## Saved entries

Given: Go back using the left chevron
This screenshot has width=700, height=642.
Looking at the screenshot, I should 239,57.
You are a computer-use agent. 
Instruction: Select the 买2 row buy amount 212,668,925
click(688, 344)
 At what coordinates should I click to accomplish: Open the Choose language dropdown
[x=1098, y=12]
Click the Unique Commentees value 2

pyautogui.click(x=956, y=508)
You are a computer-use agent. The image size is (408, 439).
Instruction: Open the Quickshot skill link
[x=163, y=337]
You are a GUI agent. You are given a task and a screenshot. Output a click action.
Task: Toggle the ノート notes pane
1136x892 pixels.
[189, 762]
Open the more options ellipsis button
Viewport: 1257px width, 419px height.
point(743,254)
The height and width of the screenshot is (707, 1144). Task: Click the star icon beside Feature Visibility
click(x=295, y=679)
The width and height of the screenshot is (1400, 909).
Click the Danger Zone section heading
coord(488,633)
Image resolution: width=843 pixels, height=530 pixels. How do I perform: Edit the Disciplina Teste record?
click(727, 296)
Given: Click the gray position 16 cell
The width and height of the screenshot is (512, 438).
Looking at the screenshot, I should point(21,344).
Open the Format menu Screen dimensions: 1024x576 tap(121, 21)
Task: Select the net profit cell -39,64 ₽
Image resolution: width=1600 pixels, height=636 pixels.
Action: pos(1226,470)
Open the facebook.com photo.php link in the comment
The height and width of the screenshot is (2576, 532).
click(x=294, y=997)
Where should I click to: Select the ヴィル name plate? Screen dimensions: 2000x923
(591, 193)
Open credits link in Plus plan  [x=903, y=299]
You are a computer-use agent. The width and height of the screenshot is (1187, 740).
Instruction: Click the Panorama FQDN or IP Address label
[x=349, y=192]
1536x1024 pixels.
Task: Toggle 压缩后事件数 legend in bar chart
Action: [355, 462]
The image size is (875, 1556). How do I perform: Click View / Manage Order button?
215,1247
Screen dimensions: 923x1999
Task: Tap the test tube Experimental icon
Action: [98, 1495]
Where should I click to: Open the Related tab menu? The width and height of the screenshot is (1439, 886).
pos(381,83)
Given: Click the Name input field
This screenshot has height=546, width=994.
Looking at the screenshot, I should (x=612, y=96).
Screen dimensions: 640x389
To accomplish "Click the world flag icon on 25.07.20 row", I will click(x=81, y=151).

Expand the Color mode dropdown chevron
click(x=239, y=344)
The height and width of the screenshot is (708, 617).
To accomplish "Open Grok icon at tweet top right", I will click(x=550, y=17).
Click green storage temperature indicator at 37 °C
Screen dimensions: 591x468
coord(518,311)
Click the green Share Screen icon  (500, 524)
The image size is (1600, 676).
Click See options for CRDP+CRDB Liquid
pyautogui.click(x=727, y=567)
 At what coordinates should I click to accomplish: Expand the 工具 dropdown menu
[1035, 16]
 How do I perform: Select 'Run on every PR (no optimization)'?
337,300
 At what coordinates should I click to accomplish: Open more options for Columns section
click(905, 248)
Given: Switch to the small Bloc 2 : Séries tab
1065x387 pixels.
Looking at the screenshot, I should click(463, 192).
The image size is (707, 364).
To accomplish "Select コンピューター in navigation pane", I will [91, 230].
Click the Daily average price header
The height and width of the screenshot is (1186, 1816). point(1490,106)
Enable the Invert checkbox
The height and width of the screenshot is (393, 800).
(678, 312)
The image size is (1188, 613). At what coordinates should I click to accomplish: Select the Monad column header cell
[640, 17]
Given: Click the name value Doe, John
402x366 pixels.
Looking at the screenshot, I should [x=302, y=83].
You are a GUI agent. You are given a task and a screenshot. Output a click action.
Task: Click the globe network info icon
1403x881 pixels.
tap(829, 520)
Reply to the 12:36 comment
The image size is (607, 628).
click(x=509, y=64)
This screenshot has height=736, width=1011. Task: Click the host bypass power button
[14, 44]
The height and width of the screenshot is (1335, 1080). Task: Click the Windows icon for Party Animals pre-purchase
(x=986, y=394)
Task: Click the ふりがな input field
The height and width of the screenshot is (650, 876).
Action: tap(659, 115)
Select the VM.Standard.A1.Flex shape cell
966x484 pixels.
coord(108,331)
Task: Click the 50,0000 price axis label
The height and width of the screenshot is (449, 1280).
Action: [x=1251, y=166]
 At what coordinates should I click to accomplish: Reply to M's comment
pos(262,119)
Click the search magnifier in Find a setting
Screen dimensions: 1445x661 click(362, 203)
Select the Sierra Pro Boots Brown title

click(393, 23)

## Exercise brief
Copy exactly the lines that begin with the one containing "Task: Click the 50,0000 price axis label" and continue to the end of the records, both included, and nothing more.

## Task result
Task: Click the 50,0000 price axis label
The height and width of the screenshot is (449, 1280).
Action: [x=1251, y=166]
 At what coordinates should I click to accomplish: Reply to M's comment
pos(262,119)
Click the search magnifier in Find a setting
Screen dimensions: 1445x661 click(362, 203)
Select the Sierra Pro Boots Brown title

click(393, 23)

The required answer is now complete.